Azza Abdel Hamid Faiad was the winner of the 2011 European Union Contest for Young Scientists for finding a new way of turning plastic into biofuel.
A sixteen-year-old Egyptian student, Azza Abdel Hamid Faiad from the Zahran Language School in Alexandria has identified a new low-cost catalyst which can generate biofuel by breaking down plastic waste.
The idea of breaking down plastic polymers into fuel feedstocks, the bulk raw material used for producing biofuel , is not a new idea. But Faiad has found a high yield catalyst, aluminosilicate catalyst, that breaks down plastic waste producing gaseous products like methane, propane and ethane, which are then converted into ethanol to use as biofuel.
Faiad and her mentors propose using this discovery to exploit Egypt’s high plastic consumption, which is estimated to amount to one million tons per year, and make money from recycled plastic! She calculates that this technology “can provide an economically efficient method for production of hydrocarbon fuel namely: cracked naphtha of about 40,000 tons per year and hydrocarbon gases of about 138,000 tons per year equivalent to $78 million.”
As we know plastic waste is a huge problem in the Middle East and for our oceans, but hopefully this idea will help convert the problem into a solution.
For her findings, Faiad was presented with the European Fusion Development Agreement award at the 23rd European Union Contest for Young Scientists — involving 130 competitors from 37 countries — held in Finland last year from 23t o 28 September.
Faiad is now looking to get her findings patented this year through the Egyptian Patent Office and scaling up the idea so that it can become a tangible project on the ground.
She has already garnered interests from the Egyptian Petroleum Research Institute.
Out of the six projects in the environmental section of the contest, three came from Egypt.
Digesting paper with termites?
Aside from Faiad, two other young Egyptian scientists Hassan Ahmed and Yomna Yasser Mohamed, proposed interesting solutions to environmental issues. Hassan Ahmed looked at managing paper product waste through termite digestion; the paper is digested by the termites which then enrich the soil with potassium, phosphor and nitrogen and can be used as fertilizers, the termites also produce hydrogen which can be used as a renewable source of energy.
Jatropha plants for biofuel
Yasser Mohamed’s project instead looked at producing a clean and green source of energy that could be manufactured locally in poor rural areas in Egypt. The project selected a plant which is not linked to the food chain , the jatropha plant, to investigate whether it’s oil, methanol, and KOH, which are blended to make bio-diesel, could be produced using different parts of the plant.

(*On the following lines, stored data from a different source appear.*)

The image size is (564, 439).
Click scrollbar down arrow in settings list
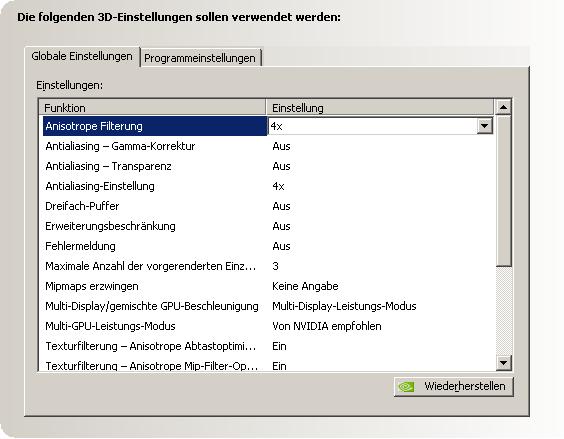click(x=503, y=362)
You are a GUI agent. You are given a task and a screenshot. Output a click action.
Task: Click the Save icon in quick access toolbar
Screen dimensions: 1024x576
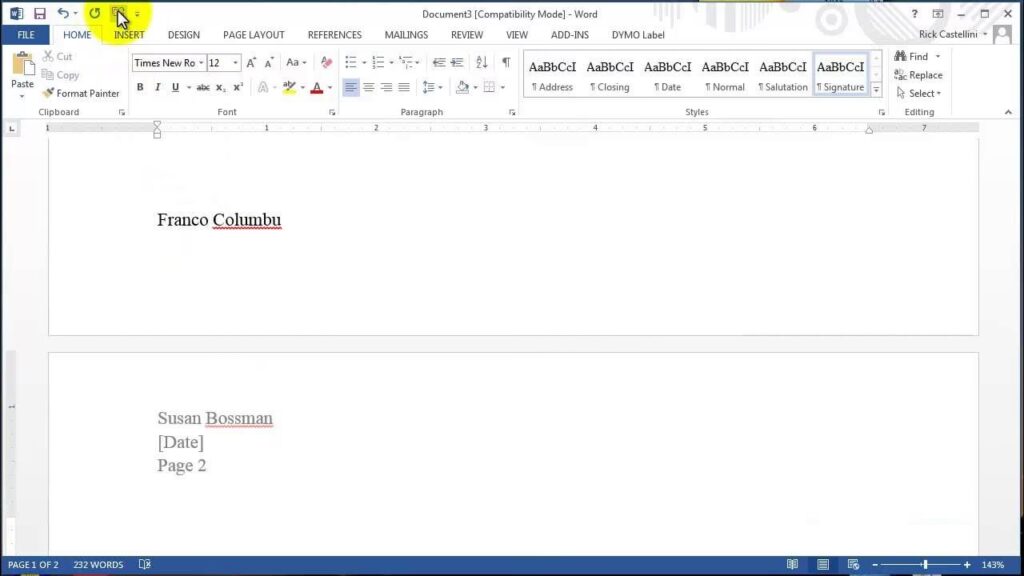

Will young Egyptian scientists continue to be at the forefront of environmental solutions? Let’s hope so.
Image via European Commission Research; Image of jatropha plant from Shutterstock
Author: Linda Pappagallo
Linda's love for nature started when at the age of eight she discovered, with her dog, a magical river in the valley of a mountainous region in Lebanon. For four years Linda and her dog explored along the river, until one day she saw construction scrapers pushing rock boulders down the valley to make way for new construction sites. The rubble came crashing into the river destroying her little paradise, and her pathetic reaction was to shout at the mechanic monsters. Of course that was not enough to stop the destructive processes. As she continued to observe severe environmental degradation across the different places she lived in the Middle East and Africa, these terrible images remained impressed in her mind. However, environmental issues where not her first love. Her initial academic and career choices veered towards sustainable economic development, with particular interest in savings led microfinance schemes. Nevertheless, through experience, she soon realized a seemingly obvious but undervalued concept. While humans can somewhat defend themselves from the greed of other humans, nature cannot. Also nature, the environment, is the main “system” that humans depend on, not economics. These conclusions changed her path and she is now studying a Masters in...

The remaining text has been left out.